Re: How to gracefully avoid "Generic types have been disabled in the ExecutionConfig and type java.util.List is treated as a generic type"?

Posted by Arvid Heise <ar...@ververica.com>.
>
> Do you think Scala is a better option in that regard?

I'm not sure if scala is better in this regard. Sure you could use sealed
classes but I don't know if the schema inference is using it. Maybe @Timo
Walther <tw...@apache.org> knows more?

I used to define Avro records in .avro files and generate Java classes to
> use in my Flink application, but recently decided to move to POJOs for some
> reasons (e.g. custom Java annotations, etc).
>
If it's just about annotations: You can use custom Java annotations with
Avro generated classes by setting "javaAnnotations" property. [1] You can
use it on records and fields.
You can even provide your own velocity template [2] to add more features to
the generation.

[1]
https://www.javacodegeeks.com/2020/07/it-is-never-enough-of-them-enriching-apache-avro-generated-classes-with-custom-java-annotations.html
[2]
https://github.com/apache/avro/blob/master/lang/java/compiler/src/main/velocity/org/apache/avro/compiler/specific/templates/java/classic/record.vm

On Tue, Jan 12, 2021 at 11:16 AM Dongwon Kim <ea...@gmail.com> wrote:

> Hi Arvid,
>
> Thanks for the very detailed explanation and tips!

Goal: Return the forum reply above about generic types in Flink in full, word for word.

Dataset extract:
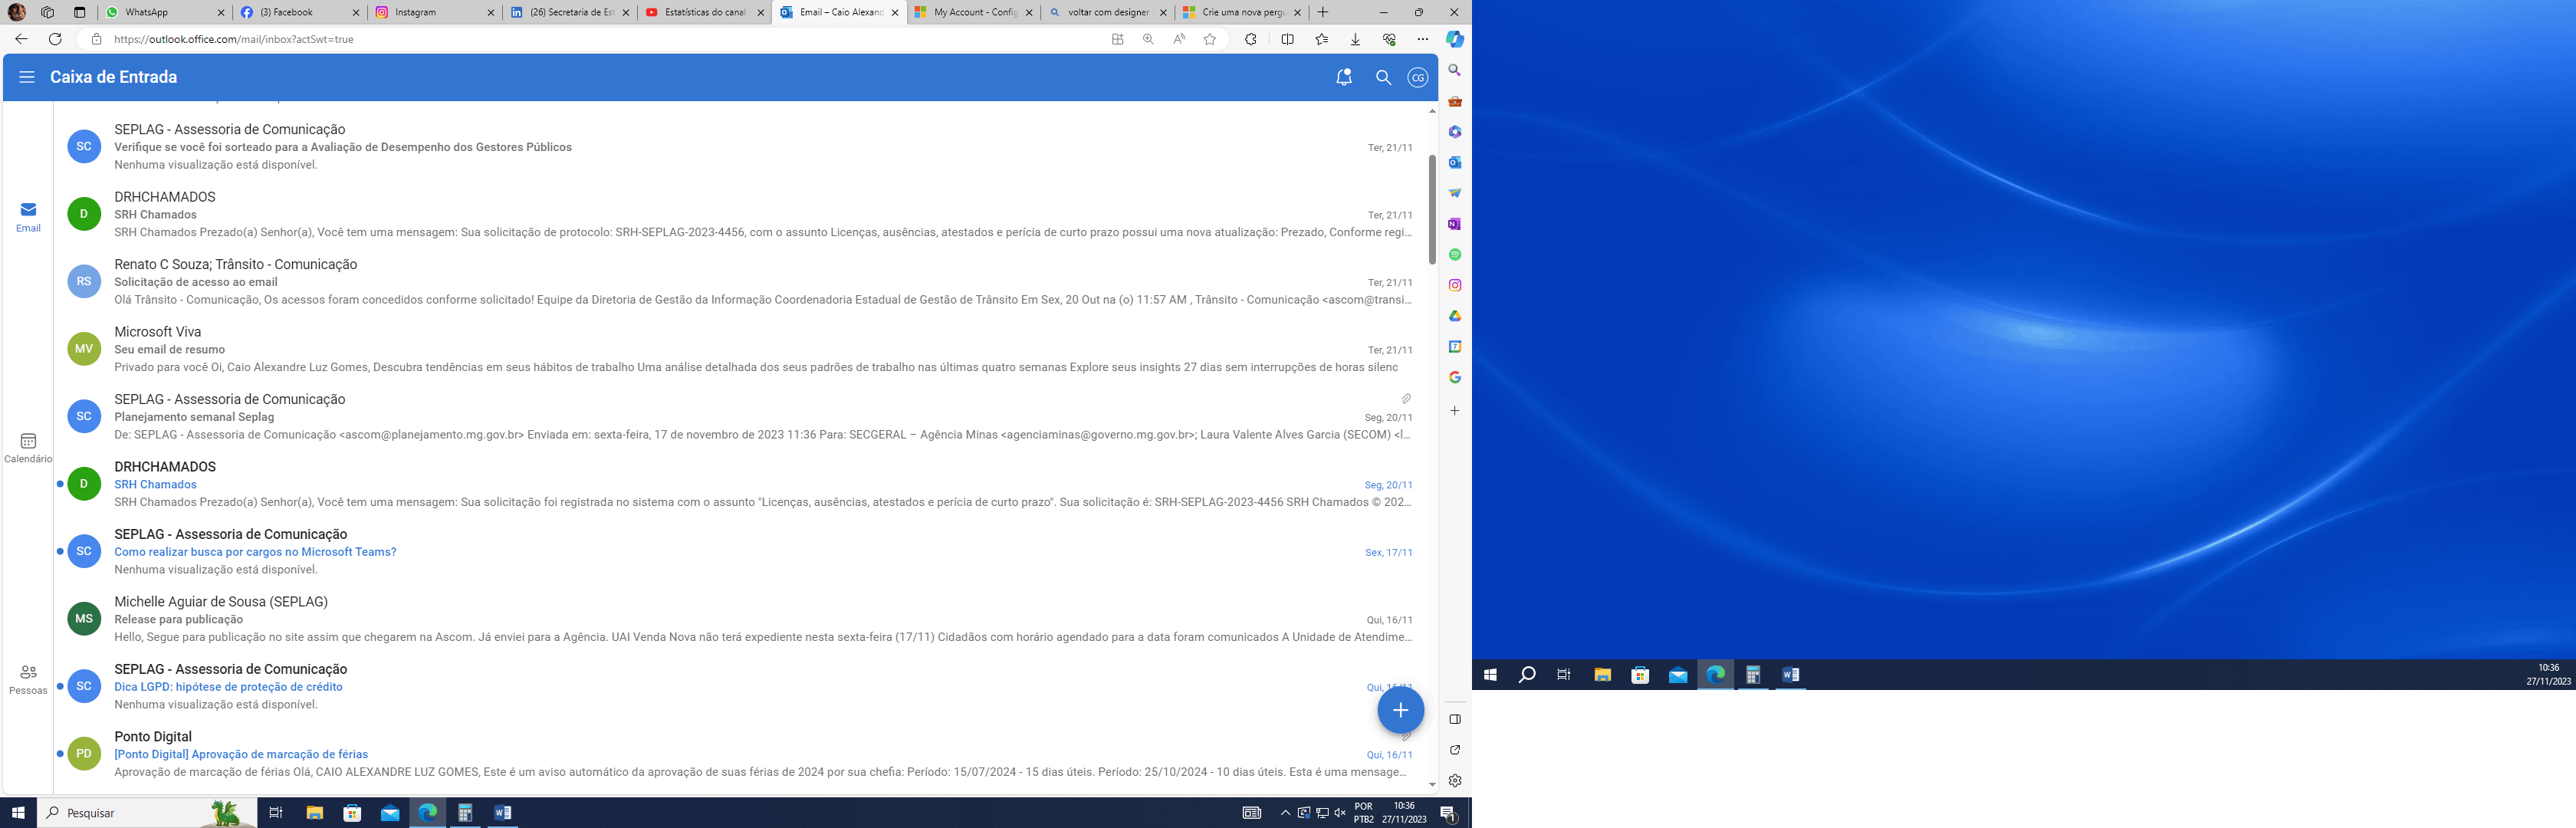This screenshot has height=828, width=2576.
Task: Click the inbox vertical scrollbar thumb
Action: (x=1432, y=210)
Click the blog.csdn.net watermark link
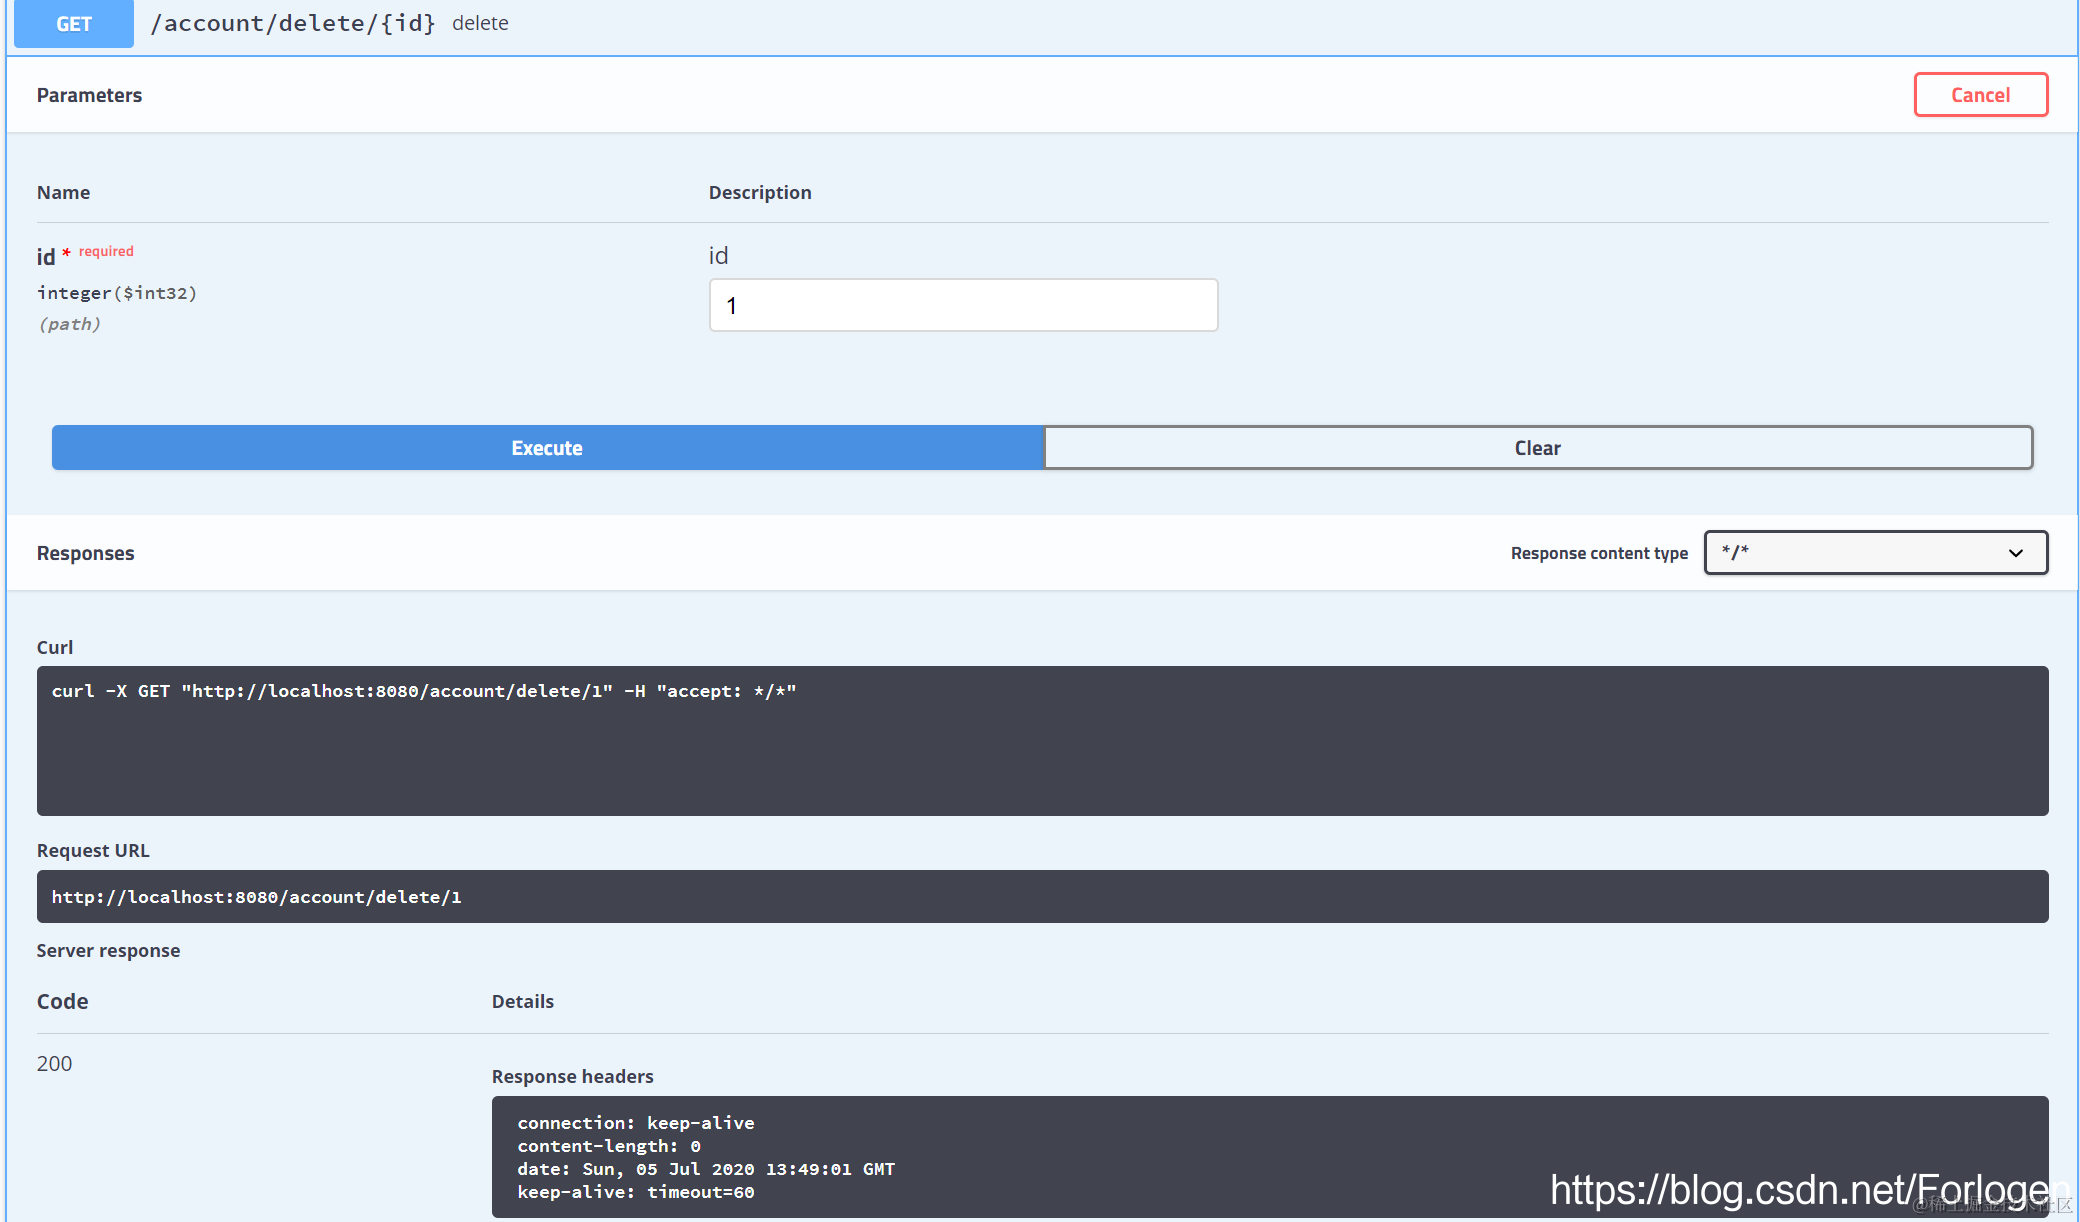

Response to the exercise:
Re: How to gracefully avoid "Generic types have been disabled in the ExecutionConfig and type java.util.List is treated as a generic type"?

Posted by Arvid Heise <ar...@ververica.com>.
>
> Do you think Scala is a better option in that regard?

I'm not sure if scala is better in this regard. Sure you could use sealed
classes but I don't know if the schema inference is using it. Maybe @Timo
Walther <tw...@apache.org> knows more?

I used to define Avro records in .avro files and generate Java classes to
> use in my Flink application, but recently decided to move to POJOs for some
> reasons (e.g. custom Java annotations, etc).
>
If it's just about annotations: You can use custom Java annotations with
Avro generated classes by setting "javaAnnotations" property. [1] You can
use it on records and fields.
You can even provide your own velocity template [2] to add more features to
the generation.

[1]
https://www.javacodegeeks.com/2020/07/it-is-never-enough-of-them-enriching-apache-avro-generated-classes-with-custom-java-annotations.html
[2]
https://github.com/apache/avro/blob/master/lang/java/compiler/src/main/velocity/org/apache/avro/compiler/specific/templates/java/classic/record.vm

On Tue, Jan 12, 2021 at 11:16 AM Dongwon Kim <ea...@gmail.com> wrote:

> Hi Arvid,
>
> Thanks for the very detailed explanation and tips!